It is a question – and debate – nearly as old as the world itself. Or we would like to think so. Are entrepreneurs born or made?
While we do love to think about natural-born entrepreneurs, these debates, between the innate and acquired character, are showing that one is not necessarily born an entrepreneur, even if contextual elements can favour it. It is a profession that also requires skills to be acquired. There is no determinism. Even attitudes and behaviours can be learned, as long as you are well supported.
Nevertheless, entrepreneurship cannot be taught only in a scholarly way, in a lecture hall, but by putting it into concrete action.
It is by doing that we learn – especially when it comes to developing entrepreneurial skills and qualities. The job of an entrepreneur consists of building an offer faced with a multitude of ambiguous constraints. This should not be seen as an anecdotal element, but as a critical skill to be mastered.

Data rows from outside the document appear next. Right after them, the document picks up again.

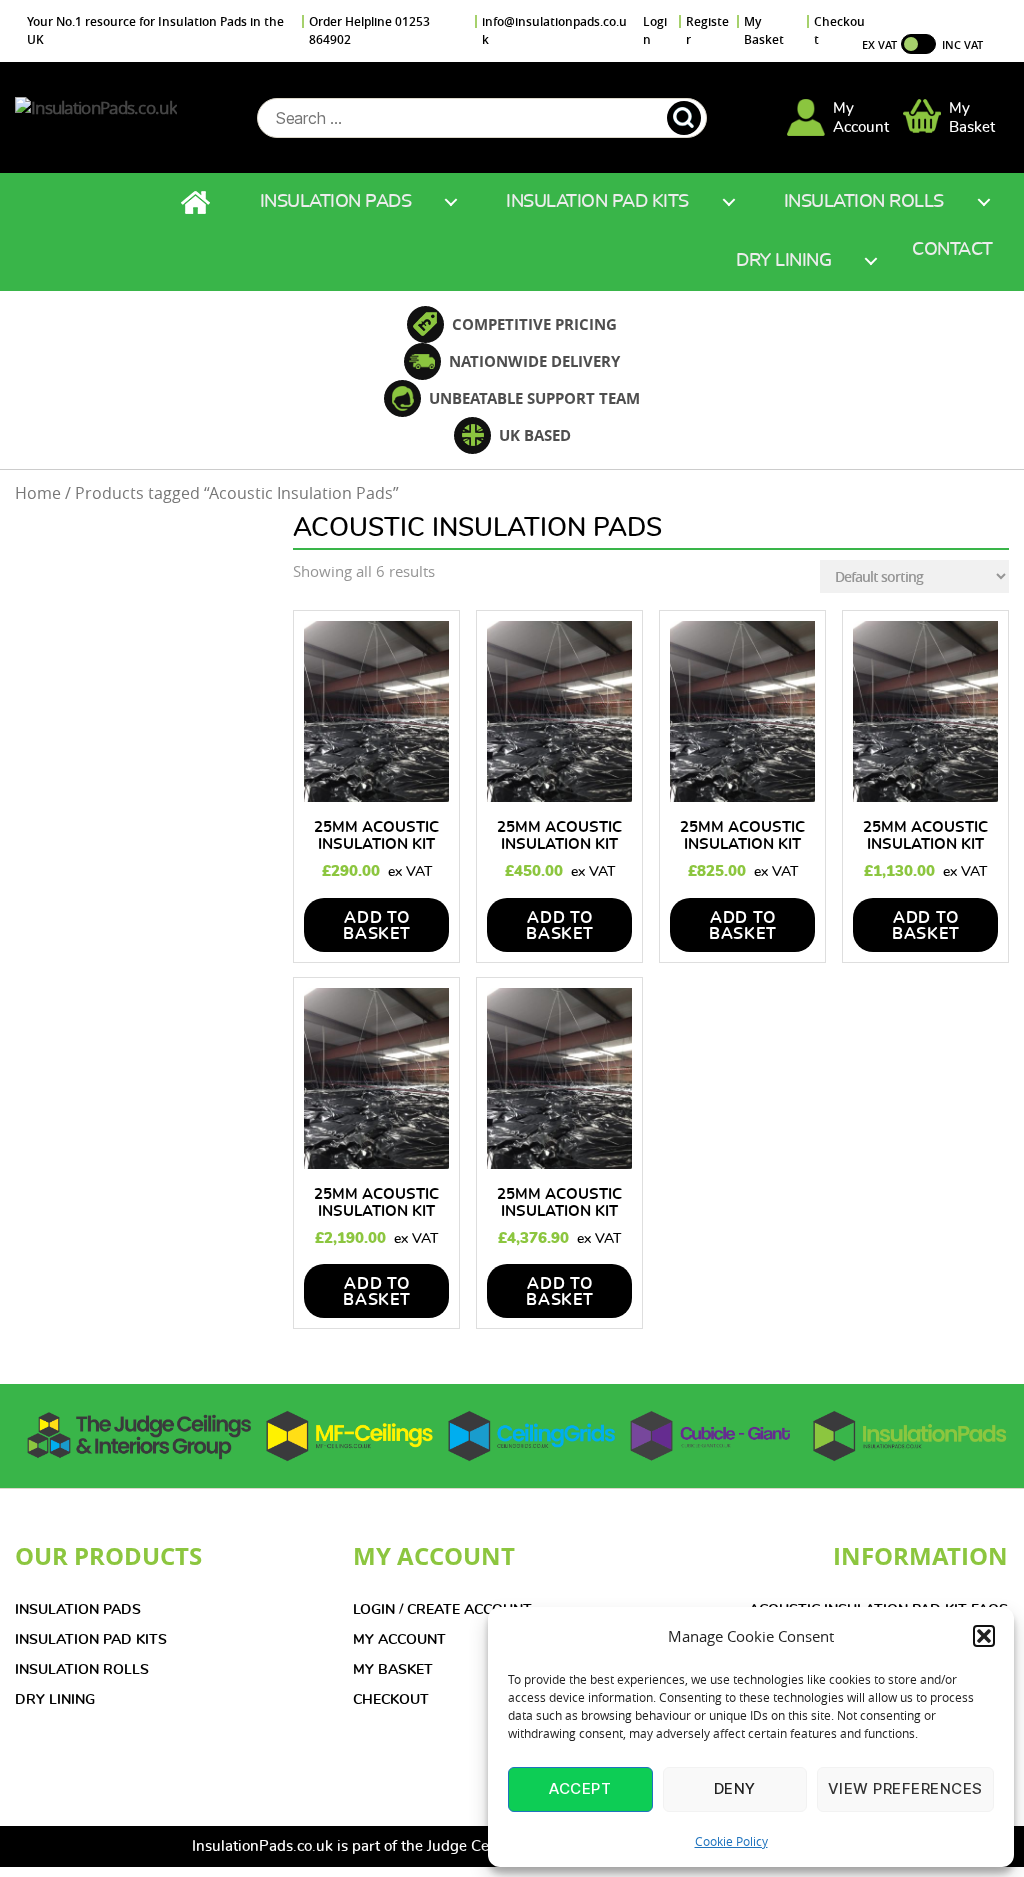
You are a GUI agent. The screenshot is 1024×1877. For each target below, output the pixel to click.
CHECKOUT (391, 1700)
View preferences (905, 1788)
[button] (984, 1636)
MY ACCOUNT (399, 1640)
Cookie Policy (731, 1841)
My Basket (764, 30)
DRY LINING (55, 1700)
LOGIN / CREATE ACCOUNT (442, 1610)
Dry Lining (783, 261)
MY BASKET (393, 1670)
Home (198, 202)
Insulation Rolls (864, 202)
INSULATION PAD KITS (91, 1640)
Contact (952, 250)
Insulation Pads (336, 202)
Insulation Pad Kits (597, 202)
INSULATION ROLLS (82, 1670)
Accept (580, 1788)
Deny (735, 1788)
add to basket (377, 926)
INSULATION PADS (78, 1610)
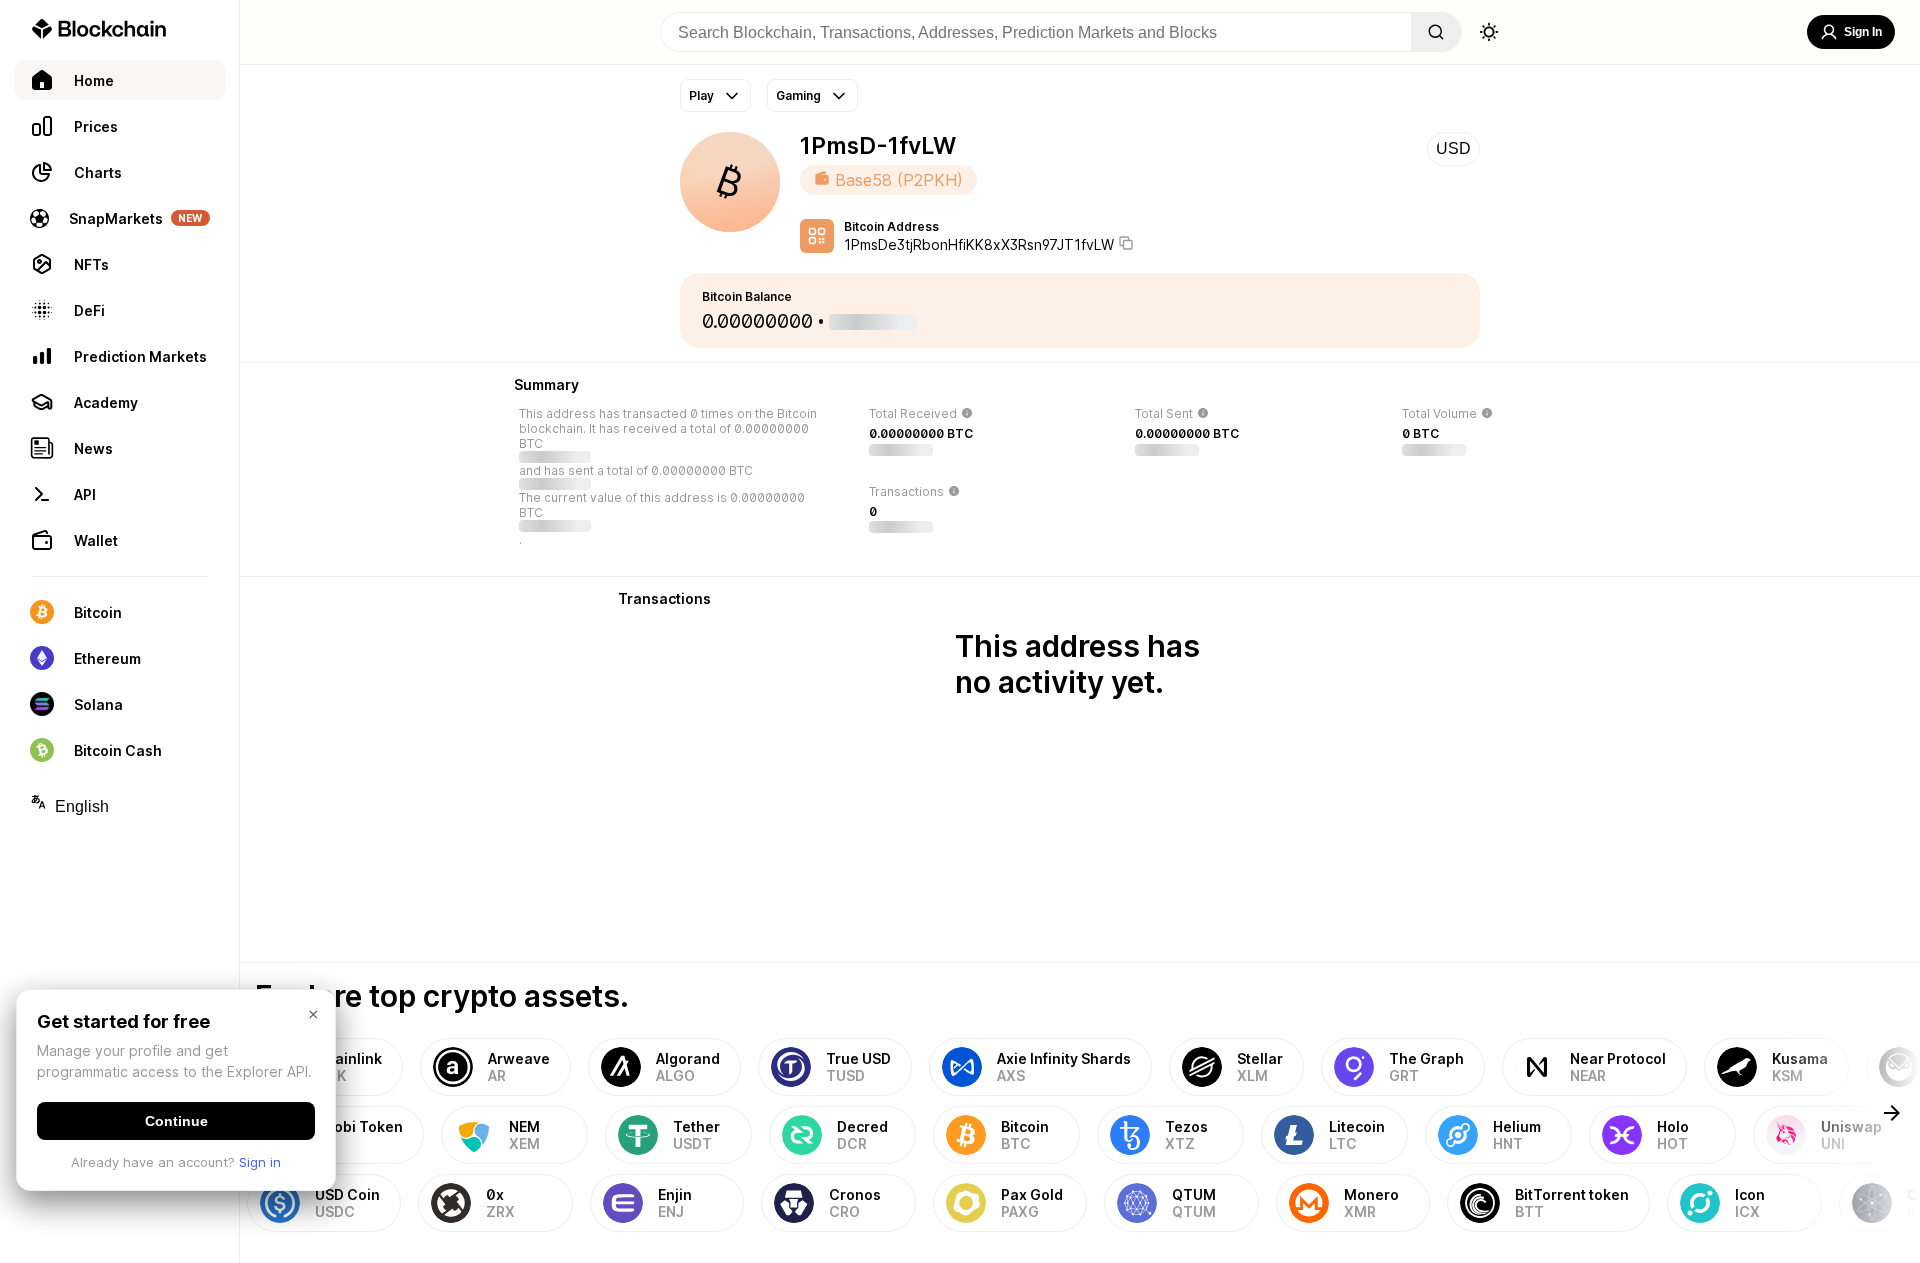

To do this, a true entrepreneur must (learn to?) consult, learn and surround themselves with expertise, not close themselves in to try and protect themselves.
Entrepreneurship is not a lonely journey as we like to picture it but a journey of encounters, of learnings and of building experience as an individual and as a founder.
So, yes, while some people may be more inclined to take risks or more entrepreneurial in their natural thinking, entrepreneurship can be taught.